So we arrived in st Louis and met Dr Park on Monday morning he was lovely, he siad that gracie was a good candidate for SDR and he can def see her being able to walk with sticks or crutches and there is a chance with work that she could walk independantly, this is AMAZING and we really hope this will be the case. Her operation is tomorow Tuesday and we are first on the list.
Tuesday we arrive at the hospital at 5.30 am with a very tired gracie and get shown to our room soon it is time for gracie to get weighed and changed ready for her surgery she is being very brave, a lot braver than me and daddy. soon it is time for her to go down for the op so we walk down with her to theatre and she goes in happy as anything, while me and adam are in bits outside the theatre we know we are doing the right thing for her but its still very scary,
we go back to our waiting room and wait for the first phone call to say she is all ready to go, this comes about an hour later and the nurse tell us she is ok and Dr Park is about to start she also tells us she will not ring for another hour and we should go and get breakfast so we go downstairs for a bit.
The next phonecall came and said that Dr park was just starting on the second side of her spine and all was good so far thank goodness, the next hour goes really slowly and feels like forever but the phonecall eventually comes to say she is done and is ok and they will call when we can go through to recovery to see her.

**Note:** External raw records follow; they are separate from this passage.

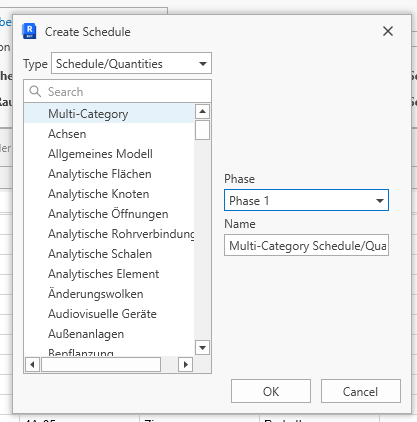Click the vertical scrollbar thumb
This screenshot has width=417, height=422.
[202, 130]
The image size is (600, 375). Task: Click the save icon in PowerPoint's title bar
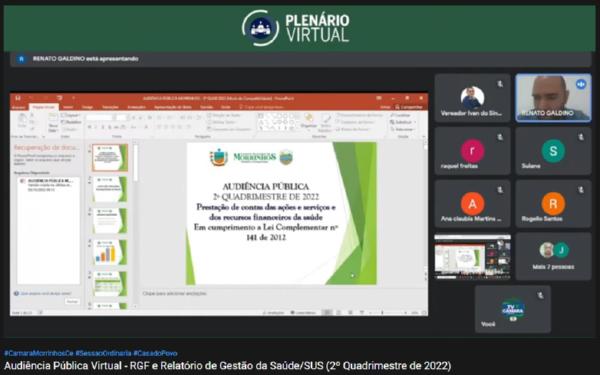click(x=18, y=98)
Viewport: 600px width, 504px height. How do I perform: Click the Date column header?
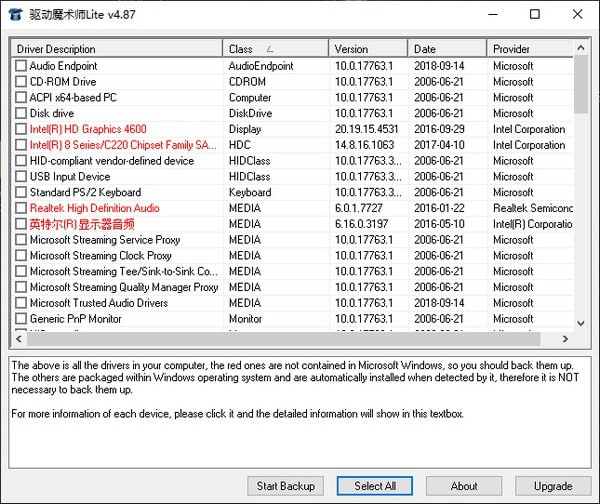(446, 49)
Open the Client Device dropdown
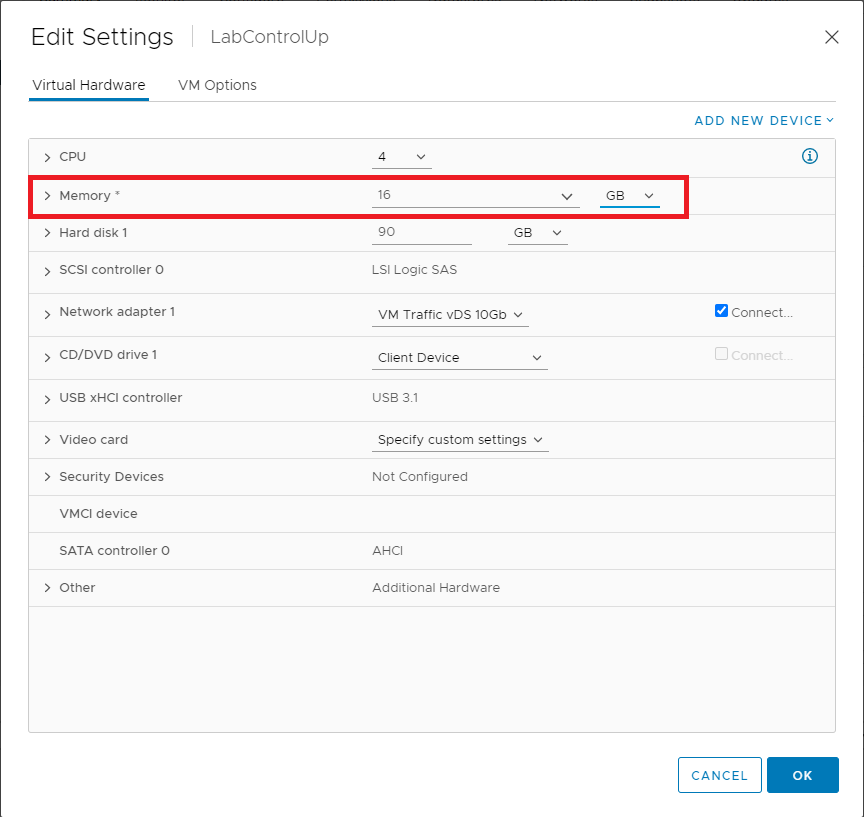The height and width of the screenshot is (817, 864). point(459,358)
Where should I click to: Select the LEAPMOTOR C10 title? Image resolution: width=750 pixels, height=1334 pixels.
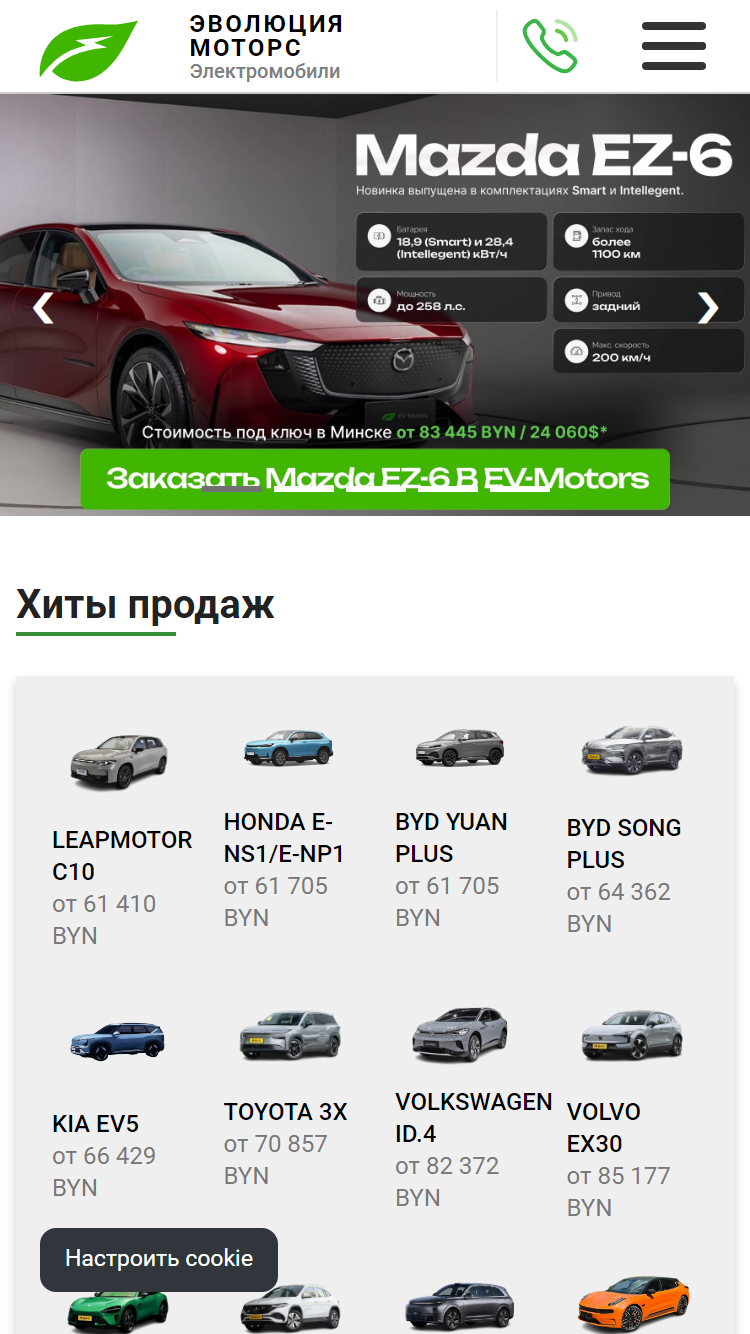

we wait and wait and wait but no call comes we are both getting very anxiuos and want to see her eventually the nurse calls through to say she is ready, when we see her gracie looks very puffy and pale and is hooked up to monitors and machines the nurse says they had trouble waking her and when they try to get her to move her legs she wont which is very concerning. we follow her up to PICU where she will spend the night all i can think of is if her legs are damaged im so worried.
Eventually after a while and reducing her meds we get gracie to move her legs thank goodness!!!!
she stays in picu for the night she is a bit distressed and the medication is making her very tetchy and grumpy when she wakes which is hard but she sleeps for the most part and all her signs are good.
Dr Park comes for a visit this afternoon , i asked how many nerves he had to cut he replied "we left enough!!!!! " so im guessing she was very very spastic in her nerves..
Wednesday post op day 1
we move to the 12th floor of the hospital into our room which is nice and big and meet gracies nurses, Grace is very unsettled and keeps waking up and asking for her brothers and sister and asking "whats Happened to me" this is hard as she doesnt understand whats going on she is like this all day and night on and off not much sleep for anybody this night but hopefully tomorow will be better.
Post Op day 2 Thursday grace is much better today in herself her fentynal is being stopped today and the difference is amazing in her she calms right down and even start to move her arms and legs aounf her right arm looks amazing already she could not put it straight before the op and is noe led with both her arms above her head her toes look flat which they never have befor and her legs look lovely and relaxed, Gracie spends the day watching tv and we read books, tomorow she can get our of bed for the first time so we are looking forward to seeing what will happen then . we also had a visit from Sharon Callum who had the surgery 3 weeks ago he brought Gracie a get well Balloon which was lovely.
Post 0p day 3 Friday
we had therapy this morning at which was just getting gracie out of bed into her chair and going for a walk for half an hour she loved being out of bed and we went up to the roof garden in the hospital where grace threw some dimes in the fountain and made a wish, wondered what she wished for? we then went for a short trip to the playroom where grace played with the trains, she was very wobbly and her head was nodding the whole time but this is normal and she should regain this strength very soon.
after lunch it was time for more therapy we transfered her to her wheelchair which is a bit awkward but not that bad as gracie is small this must be really hard to do when you have an older child that has has the surgery.
we met Michael the pt therapist and he took us down to the therapy room, i know now why some people have called him mad michael he is crazy!!!!! but in a good way, we did some streches and tried to sit to stand but gracie is so weak at the moment although she did put some effort into her standing and did well me and adam both had a few tears watching her be able to move with no tightness is amazing she didnt moan once either she is a very brave little girl.